Build complexity: same as LLVM, plus another sub-project (-DLLVM_ENABLE_PROJECTS=mlir). No Go binding. Integration via cgo to a C++ wrapper, or via emitting MLIR text and shelling out to mlir-opt | mlir-translate | llc.
License: Apache 2.0 with LLVM Exceptions.
Cross-compilation: same as LLVM (single build targets all triples).
Debugging: full DWARF via LLVM; MLIR also has location attributes that flow through lowering.
Runtime startup: hundreds of ms to construct the MLIR context, similar to LLVM.

For a small imperative language like Mochi, MLIR is massive overkill. MLIR's value emerges when you have many lowering levels (e.g., tensor programs → linalg → affine → scf → llvm). Mochi's compiler3 IR is already low-level; lowering it through MLIR adds layers without unlocking new optimizations.

§6 Mochi adaptation note

Mochi's compiler3 IR (/Users/apple/github/mochilang/mochi/compiler3/ir) would skip most of MLIR's standard dialects and lower almost directly into the llvm dialect. At that point we have all the cost of MLIR with none of the benefit; we might as well emit LLVM IR text directly (see 01_llvm.md).

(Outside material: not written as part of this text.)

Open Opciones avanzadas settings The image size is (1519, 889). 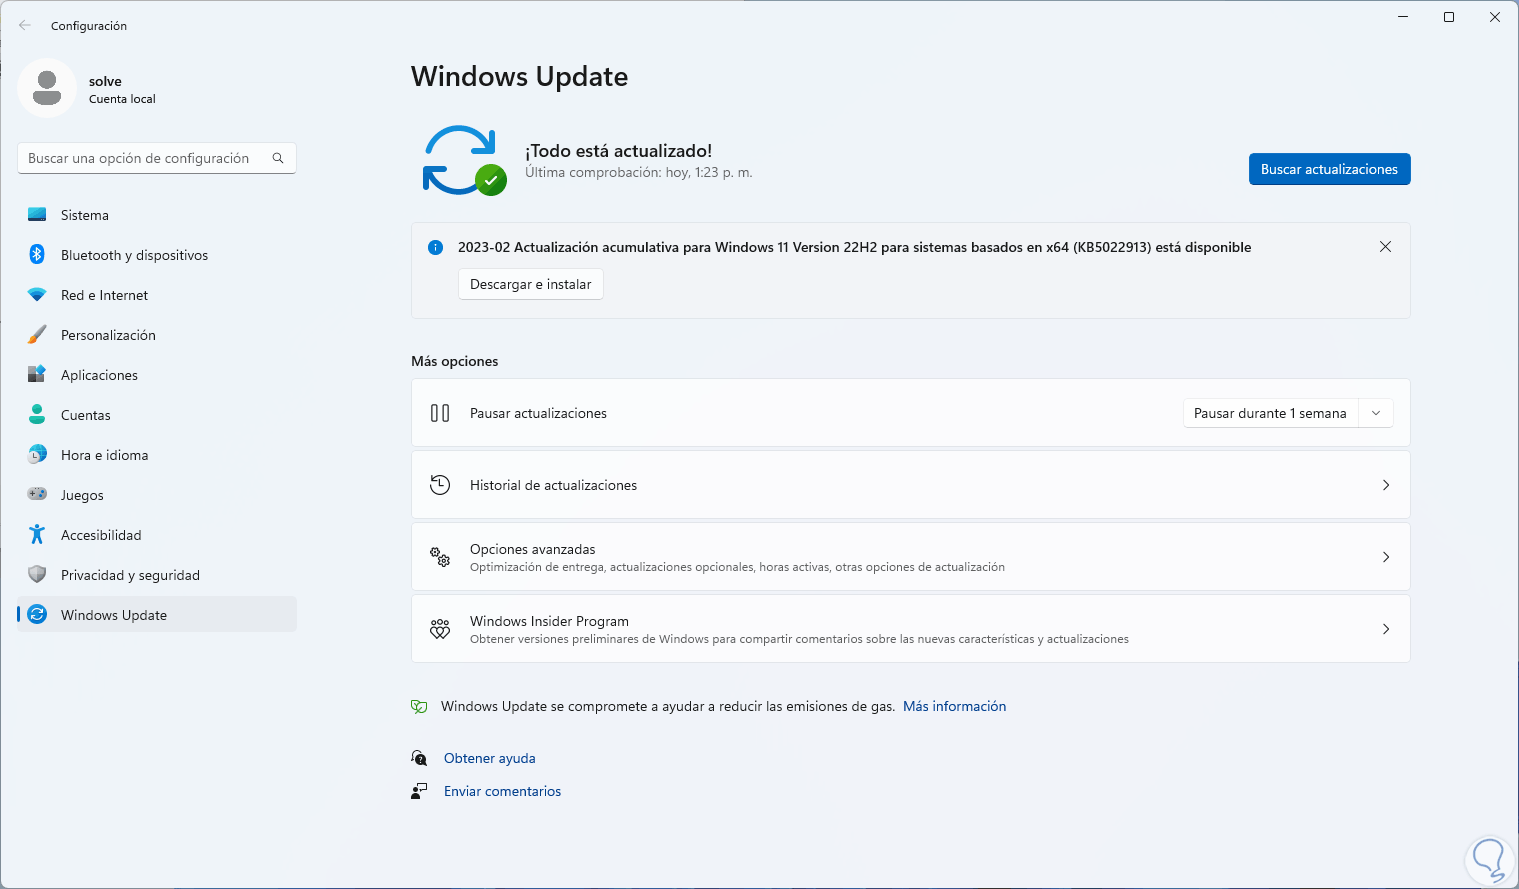(910, 557)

The only Mochi scenarios where MLIR earns its weight:

Mochi grows a tensor/array dialect for ML workloads. Mochi's current runtime/vector and runtime/llm modules hint at this direction.
Mochi wants to target GPUs or custom accelerators.
Mochi adopts polyhedral or vectorization passes that need affine and linalg.

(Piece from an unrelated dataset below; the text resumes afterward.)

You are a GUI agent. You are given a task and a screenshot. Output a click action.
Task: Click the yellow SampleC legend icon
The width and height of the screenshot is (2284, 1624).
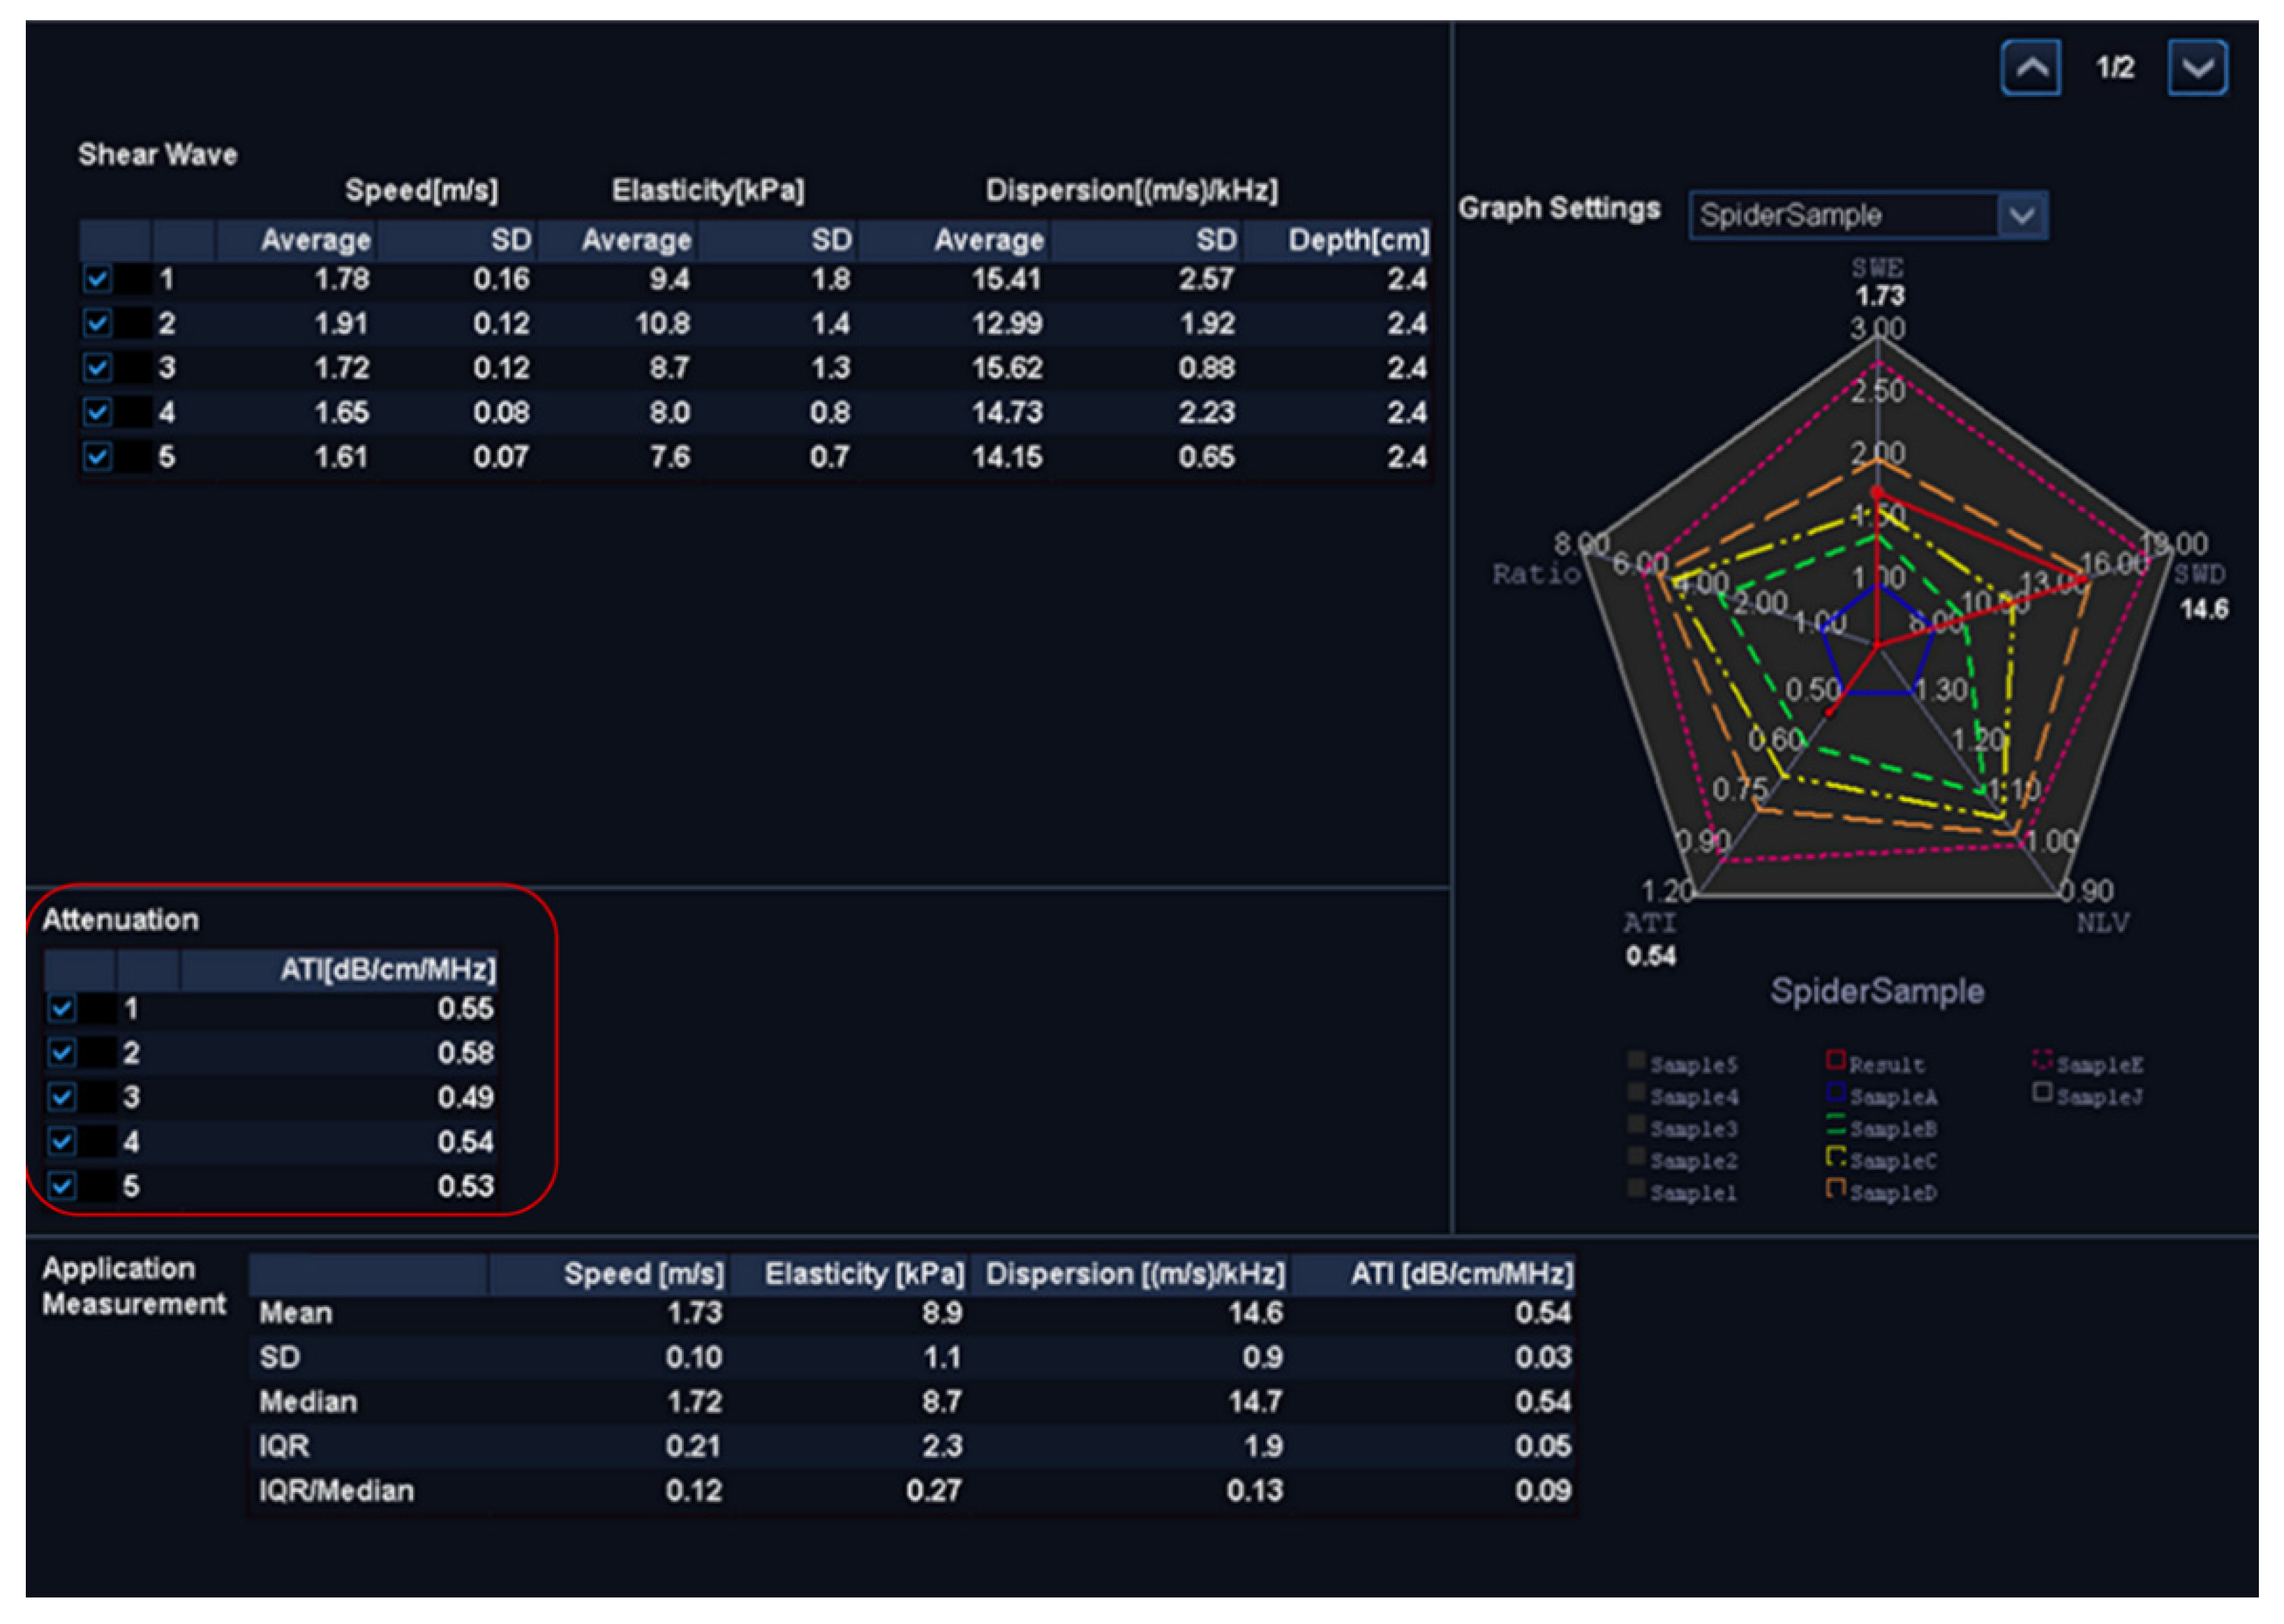pyautogui.click(x=1835, y=1157)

None of these is a Phase 1 concern.

§7 Open questions for MEP-42

Verdict for Phase 1: skip. MLIR's cost is justified only if Mochi targets heterogeneous compute.
Long-term hedge: if Mochi grows tensor support, MLIR becomes the obvious choice for that subsystem; the rest of the language can keep emitting plain LLVM IR.
Closed-source Mojo precedent: Modular has shown that you can build a serious systems language as an MLIR frontend. The downside is two-axis evolution: Mochi would track both LLVM and MLIR release trains.
Dialect maintenance: a Mochi dialect would need a TableGen description and ongoing conformance with MLIR core. Not free.
Wasm dialect timing: if the Wasm dialect lands stable in LLVM 22 or 23, MLIR becomes a single answer for "all of Mochi's targets" (LLVM CPU triples + Wasm). Watch this.